Mighty pup power, Ryder sir!

Written by Ben Tallon


I sat drinking my coffee this morning. 6.30am. The kids straight into a big 'Mighty pups' game. The kitchen table became the arctic, shelves various bases. One massive flow state, imaginations snowballing. Pure magic and a superb blueprint for what all creative meetings should be!


Sometimes I join in, but today I recognised I would only have punctuated the purity of the play, so I read my book and listened in. This state of mind is so natural for kids, but we too readily surrender it and shut down ideas as adults. Part of my coaching work is to show ways around that.

It isn’t something we do consciously, but over time, we accumulate fear-based characteristics and inhibitions like iron-filings.
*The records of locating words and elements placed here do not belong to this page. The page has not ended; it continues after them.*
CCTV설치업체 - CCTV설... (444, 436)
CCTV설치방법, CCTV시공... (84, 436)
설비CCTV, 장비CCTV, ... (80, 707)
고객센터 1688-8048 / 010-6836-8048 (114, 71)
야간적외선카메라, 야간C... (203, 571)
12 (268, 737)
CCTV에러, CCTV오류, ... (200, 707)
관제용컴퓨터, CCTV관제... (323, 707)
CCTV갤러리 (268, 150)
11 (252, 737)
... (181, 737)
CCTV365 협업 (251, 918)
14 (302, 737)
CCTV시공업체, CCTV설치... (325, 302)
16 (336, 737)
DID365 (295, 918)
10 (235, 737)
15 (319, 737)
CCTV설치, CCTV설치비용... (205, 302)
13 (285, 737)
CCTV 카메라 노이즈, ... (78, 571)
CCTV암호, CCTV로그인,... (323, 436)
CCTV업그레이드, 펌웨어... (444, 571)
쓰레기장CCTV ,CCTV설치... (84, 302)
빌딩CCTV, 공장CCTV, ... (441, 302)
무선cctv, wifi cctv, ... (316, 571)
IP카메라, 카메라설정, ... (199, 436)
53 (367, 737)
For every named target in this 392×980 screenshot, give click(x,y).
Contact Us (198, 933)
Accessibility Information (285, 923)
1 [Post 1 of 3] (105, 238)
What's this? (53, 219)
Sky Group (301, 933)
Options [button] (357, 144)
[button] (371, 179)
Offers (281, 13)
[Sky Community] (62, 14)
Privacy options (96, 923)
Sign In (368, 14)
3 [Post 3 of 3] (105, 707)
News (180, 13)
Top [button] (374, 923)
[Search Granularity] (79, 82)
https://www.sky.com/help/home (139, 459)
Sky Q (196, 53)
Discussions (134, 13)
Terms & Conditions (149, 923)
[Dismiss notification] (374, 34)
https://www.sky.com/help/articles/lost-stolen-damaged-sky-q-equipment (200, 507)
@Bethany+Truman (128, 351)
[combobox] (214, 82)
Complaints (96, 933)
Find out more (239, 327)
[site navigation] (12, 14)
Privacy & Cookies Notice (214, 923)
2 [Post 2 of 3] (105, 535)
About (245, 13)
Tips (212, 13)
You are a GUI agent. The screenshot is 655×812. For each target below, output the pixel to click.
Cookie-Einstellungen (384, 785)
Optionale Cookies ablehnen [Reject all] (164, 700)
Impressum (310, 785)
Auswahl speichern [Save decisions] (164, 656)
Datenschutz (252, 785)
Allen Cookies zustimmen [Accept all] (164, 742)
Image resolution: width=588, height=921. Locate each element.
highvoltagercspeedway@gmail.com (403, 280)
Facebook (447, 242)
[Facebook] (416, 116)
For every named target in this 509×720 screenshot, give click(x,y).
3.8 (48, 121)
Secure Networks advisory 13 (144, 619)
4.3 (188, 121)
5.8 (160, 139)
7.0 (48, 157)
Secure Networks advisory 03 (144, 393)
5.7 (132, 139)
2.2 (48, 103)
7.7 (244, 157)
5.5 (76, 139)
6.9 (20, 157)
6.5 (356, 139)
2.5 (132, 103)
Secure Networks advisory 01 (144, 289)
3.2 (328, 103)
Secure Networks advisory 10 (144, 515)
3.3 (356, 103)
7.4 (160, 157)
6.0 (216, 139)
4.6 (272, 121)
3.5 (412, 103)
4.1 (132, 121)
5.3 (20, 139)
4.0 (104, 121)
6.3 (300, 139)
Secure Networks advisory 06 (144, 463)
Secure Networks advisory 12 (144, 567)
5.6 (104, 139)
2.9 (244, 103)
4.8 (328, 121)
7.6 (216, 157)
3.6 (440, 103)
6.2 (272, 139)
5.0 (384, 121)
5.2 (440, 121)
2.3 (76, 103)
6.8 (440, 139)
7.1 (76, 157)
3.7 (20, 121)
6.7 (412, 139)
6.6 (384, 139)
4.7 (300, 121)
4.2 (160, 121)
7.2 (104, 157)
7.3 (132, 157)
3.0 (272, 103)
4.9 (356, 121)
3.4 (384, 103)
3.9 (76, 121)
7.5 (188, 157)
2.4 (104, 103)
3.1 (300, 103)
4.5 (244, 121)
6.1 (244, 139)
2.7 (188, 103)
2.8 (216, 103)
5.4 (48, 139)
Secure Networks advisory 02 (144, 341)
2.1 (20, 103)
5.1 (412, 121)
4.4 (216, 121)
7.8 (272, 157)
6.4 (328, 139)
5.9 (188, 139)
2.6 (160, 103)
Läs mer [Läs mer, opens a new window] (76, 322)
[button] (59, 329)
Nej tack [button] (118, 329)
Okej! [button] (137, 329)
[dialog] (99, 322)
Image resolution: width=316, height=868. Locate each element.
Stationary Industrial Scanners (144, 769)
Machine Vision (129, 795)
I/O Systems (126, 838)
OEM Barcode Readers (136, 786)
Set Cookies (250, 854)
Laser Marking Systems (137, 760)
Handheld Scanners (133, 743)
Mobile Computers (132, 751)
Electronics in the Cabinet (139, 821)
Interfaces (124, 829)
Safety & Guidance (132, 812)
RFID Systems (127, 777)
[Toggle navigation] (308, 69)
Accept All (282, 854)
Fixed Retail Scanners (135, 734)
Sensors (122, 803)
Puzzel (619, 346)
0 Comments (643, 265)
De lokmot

I refer to this as ‘the maturity trap’ - the herd mentality that makes us frightened to ‘make a dick of ourselves.’ But if you remove the social norms, isn’t it much more dickish to cut ourselves off from the joy and release of play, of the laughs we get from hijinx, imagination, and curiosity that helps humans stay invigorated and attuned with the world around us?

In my recent chat with Disney’s former head of innovation and creativity, Duncan Wardle, Duncan spoke of the need to disarm people in professional settings, to lead with topics that bring about laughter and release, instead of agendas and job titles. To free them from their ‘river of thinking.’ By this he meant company cultures and accepted norms that shoot down good ideas, or different thinking. He said that if you start with a topic such as ‘favourite childhood toy’, people very quickly loosen up, and the joy in the room opens the door between the fully-conscious state and the unconscious that brings out our lived experience and ideas-generating capacities.

Even in the school playground yesterday, as the kids pinballed around, fired up on the last day before the Christmas break, Mr Ramsey, the deputy headteacher stood grinning in his Santa pajamas, his beard painted red and green, adorned with twinkling festive lights. Every passing parent whooped and expressed their admiration of his commitment, and while the kids fawned over this, I saw that the infectious lightheartedness achieved exactly what Duncan Wardle was on about: it created unity, lured out our invaluable childhood selves, and everything ahead of us, no matter how turbulent things are in the wider world, felt possible, and magic.